例如, 如果第二个进程正好在第一个进程之前结束了, 那么 results 中字符串的顺序就可能是 ['PQpqM', 'yzQfA', 'SHZYV', 'PSNkD'] 而不是 ['yzQfA', 'PQpqM', 'SHZYV', 'PSNkD'].

如果我们的应用需要以某种特定的顺序取回结果, 一种可能是使用线程的 ._identity 属性. 这样的话, 我们可以简单地使用 range 对象中值作为位置参数. 修改后的代码如下:

# define a example function
def rand_string(length, pos, output):
    """ Generates a random string of numbers, lower- and uppercase chars. """
    rand_str = ''.join(random.choice(
                    string.ascii_lowercase
                    + string.ascii_uppercase
                    + string.digits)
                for i in range(length))
    output.put((pos, rand_str))

# Setup a list of processes that we want to run
processes = [mp.Process(target=rand_string, args=(5, x, output)) for x in range(4)]

这样取回的结果就会是元组, 例如, [(0, 'KAQo6'), (1, '5lUya'), (2, 'nj6Q0'), (3, 'QQvLr')] 或者 [(1, '5lUya'), (3, 'QQvLr'), (0, 'KAQo6'), (2, 'nj6Q0')].

为了确保我们取回的结果是有序的, 我们可以简单地对结果排序, 是否抛弃位置参数是可选的:

results.sort()
results = [r[1] for r in results]

# ['KAQo6', '5lUya', 'nj6Q0', 'QQvLr']

保持一个结果是有序列表的更简单的一种方法是使用 Pool.apply 和 Pool.map 函数, 我们将在下一节讨论.

`Pool` 类

另外一种更方便的并行处理任务的方法是使用 Pool 类.

有四种方法尤其有趣:

Pool.apply
Pool.map
Pool.apply_async
Pool.map_async

Pool.apply 和 Pool.map 方法基本相当于 Python 内置的 apply 和 map 函数.

在我们遇到 Pool 方法的 async 变种之前, 先看一下使用 Pool.apply 和 Pool.map 的简单例子. 这里我们会把进程数设置为4, 这意味着 Pool 类将只会允许同时运行4个进程.
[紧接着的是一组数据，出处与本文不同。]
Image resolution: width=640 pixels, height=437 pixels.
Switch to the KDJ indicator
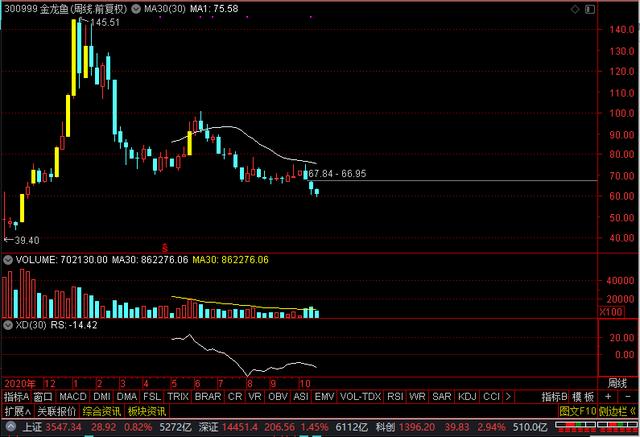(466, 397)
这次我们会使用一个简单的立方函数, 这个函数返回输入数字的立方值.

def cube(x):
    return x**3

pool = mp.Pool(processes=4)
results = [pool.apply(cube, args=(x,)) for x in range(1,7)]
print(results)

# [1, 8, 27, 64, 125, 216]

pool = mp.Pool(processes=4)
results = pool.map(cube, range(1,7))
print(results)

# [1, 8, 27, 64, 125, 216]

Pool.map 和 Pool.apply 会锁住主程序知道一个进程结束, 如果我们想对某个特定的应用以特定的顺序获取结果的话这样是非常有用的.
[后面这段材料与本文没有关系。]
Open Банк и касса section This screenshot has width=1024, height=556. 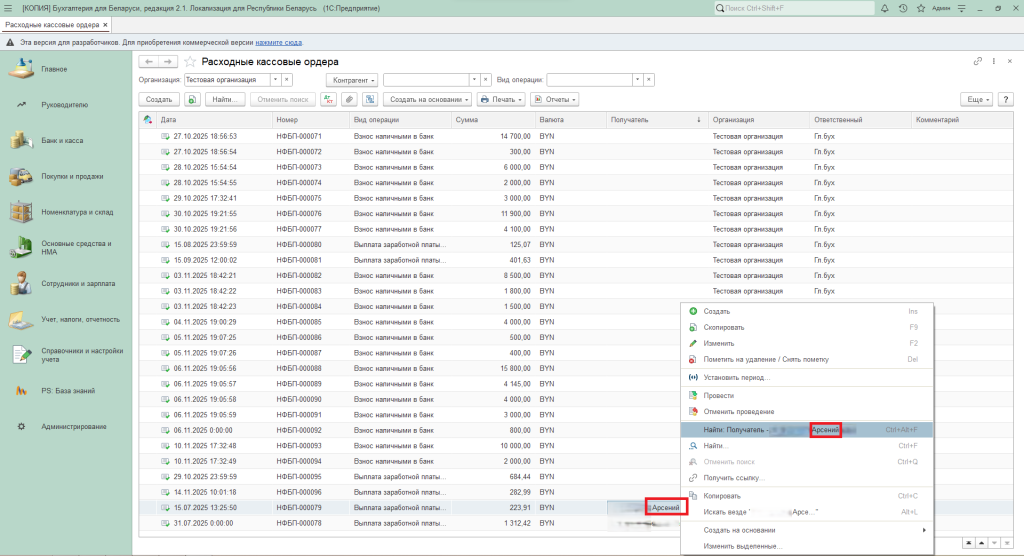point(62,141)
相反, async变种会一次性提交所有进程并且一旦它们完成就取回结果. 例如, 立方的结果序列可能是 [8, 1, 64, 27, 125, 216] 如果立方进程以不同的顺序结束的话.

另一个不同之处是, 在apply_async()调用之后我们需要使用 get 方法来获取已结束进程的 return 值.
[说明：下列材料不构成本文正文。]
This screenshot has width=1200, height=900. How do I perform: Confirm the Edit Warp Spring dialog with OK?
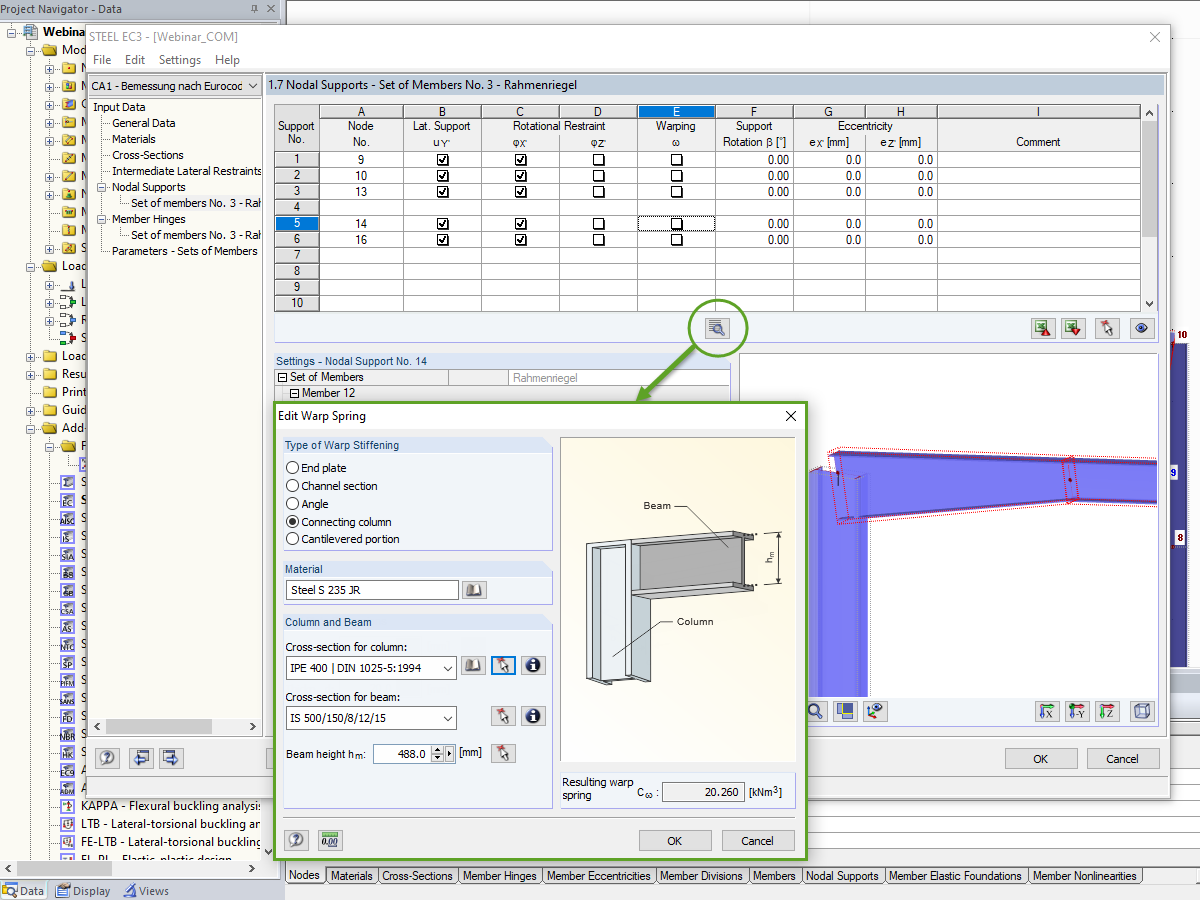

pool = mp.Pool(processes=4)
results = [pool.apply_async(cube, args=(x,)) for x in range(1,7)]
output = [p.get() for p in results]
print(output)

# [1, 8, 27, 64, 125, 216]

内核密度估计作为基准函数

在下面的部分, 我想对串行和多处理方法做一个简单的比较, 我会使用一个比上面我们用过的 cube 示例稍微复杂一点的函数.

这里我定义了一个概率密度函数来展现一个内核密度估计, 这个函数使用了 Parzen-window 技术.

我不想说太多关于这个技术的理论细节, 因为我们的终点是看 multiprocessing 可以怎样被用来提高性能, 但是很欢迎你阅读我写的这篇关于这里提到的 Parzen-window 方法的更详细的文章.

import numpy as np

def parzen_estimation(x_samples, point_x, h):
    """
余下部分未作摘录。